[Saved data entries]
______________________________
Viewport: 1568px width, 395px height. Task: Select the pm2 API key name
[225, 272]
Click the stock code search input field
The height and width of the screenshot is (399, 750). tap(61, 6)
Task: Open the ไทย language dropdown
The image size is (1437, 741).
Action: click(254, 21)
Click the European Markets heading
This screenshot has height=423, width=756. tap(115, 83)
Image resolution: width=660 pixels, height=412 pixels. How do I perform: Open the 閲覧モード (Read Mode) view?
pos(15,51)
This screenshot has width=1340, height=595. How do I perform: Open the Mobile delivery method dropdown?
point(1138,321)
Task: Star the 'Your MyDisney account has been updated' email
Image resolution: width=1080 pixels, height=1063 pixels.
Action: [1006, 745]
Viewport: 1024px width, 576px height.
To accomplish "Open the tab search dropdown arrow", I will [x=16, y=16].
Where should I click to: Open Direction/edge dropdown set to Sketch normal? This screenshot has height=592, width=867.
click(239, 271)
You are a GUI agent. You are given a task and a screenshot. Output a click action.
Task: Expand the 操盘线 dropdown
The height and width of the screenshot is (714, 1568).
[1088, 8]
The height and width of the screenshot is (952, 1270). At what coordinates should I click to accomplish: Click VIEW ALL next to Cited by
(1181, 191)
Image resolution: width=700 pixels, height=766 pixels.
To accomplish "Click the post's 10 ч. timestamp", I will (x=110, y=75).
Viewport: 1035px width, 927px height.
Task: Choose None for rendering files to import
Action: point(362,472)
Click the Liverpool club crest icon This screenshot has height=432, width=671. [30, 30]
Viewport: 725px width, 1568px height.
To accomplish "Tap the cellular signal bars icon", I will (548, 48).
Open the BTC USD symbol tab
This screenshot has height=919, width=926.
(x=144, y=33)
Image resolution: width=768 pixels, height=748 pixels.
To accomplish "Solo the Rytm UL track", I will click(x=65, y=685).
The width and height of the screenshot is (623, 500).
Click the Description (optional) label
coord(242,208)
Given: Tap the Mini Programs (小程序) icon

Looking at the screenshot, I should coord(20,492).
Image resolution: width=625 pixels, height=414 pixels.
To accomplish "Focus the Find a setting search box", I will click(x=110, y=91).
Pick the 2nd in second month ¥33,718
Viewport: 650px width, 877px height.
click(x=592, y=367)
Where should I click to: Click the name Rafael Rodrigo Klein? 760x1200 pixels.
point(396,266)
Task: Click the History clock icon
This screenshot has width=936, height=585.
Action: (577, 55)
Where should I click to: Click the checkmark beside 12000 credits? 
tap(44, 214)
______________________________
> _What you will do_: Print every record above once more, exactly as written.

> _Solution to this exercise_:
Viewport: 1568px width, 395px height. Task: Select the pm2 API key name
[225, 272]
Click the stock code search input field
The height and width of the screenshot is (399, 750). tap(61, 6)
Task: Open the ไทย language dropdown
The image size is (1437, 741).
Action: click(254, 21)
Click the European Markets heading
This screenshot has height=423, width=756. tap(115, 83)
Image resolution: width=660 pixels, height=412 pixels. How do I perform: Open the 閲覧モード (Read Mode) view?
pos(15,51)
This screenshot has width=1340, height=595. How do I perform: Open the Mobile delivery method dropdown?
point(1138,321)
Task: Star the 'Your MyDisney account has been updated' email
Image resolution: width=1080 pixels, height=1063 pixels.
Action: [1006, 745]
Viewport: 1024px width, 576px height.
To accomplish "Open the tab search dropdown arrow", I will [x=16, y=16].
Where should I click to: Open Direction/edge dropdown set to Sketch normal? This screenshot has height=592, width=867.
click(239, 271)
You are a GUI agent. You are given a task and a screenshot. Output a click action.
Task: Expand the 操盘线 dropdown
The height and width of the screenshot is (714, 1568).
[1088, 8]
The height and width of the screenshot is (952, 1270). At what coordinates should I click to accomplish: Click VIEW ALL next to Cited by
(1181, 191)
Image resolution: width=700 pixels, height=766 pixels.
To accomplish "Click the post's 10 ч. timestamp", I will (x=110, y=75).
Viewport: 1035px width, 927px height.
Task: Choose None for rendering files to import
Action: point(362,472)
Click the Liverpool club crest icon This screenshot has height=432, width=671. [30, 30]
Viewport: 725px width, 1568px height.
To accomplish "Tap the cellular signal bars icon", I will (548, 48).
Open the BTC USD symbol tab
This screenshot has height=919, width=926.
(x=144, y=33)
Image resolution: width=768 pixels, height=748 pixels.
To accomplish "Solo the Rytm UL track", I will click(x=65, y=685).
The width and height of the screenshot is (623, 500).
Click the Description (optional) label
coord(242,208)
Given: Tap the Mini Programs (小程序) icon

Looking at the screenshot, I should coord(20,492).
Image resolution: width=625 pixels, height=414 pixels.
To accomplish "Focus the Find a setting search box", I will click(x=110, y=91).
Pick the 2nd in second month ¥33,718
Viewport: 650px width, 877px height.
click(x=592, y=367)
Where should I click to: Click the name Rafael Rodrigo Klein? 760x1200 pixels.
point(396,266)
Task: Click the History clock icon
This screenshot has width=936, height=585.
Action: (577, 55)
Where should I click to: Click the checkmark beside 12000 credits? 
tap(44, 214)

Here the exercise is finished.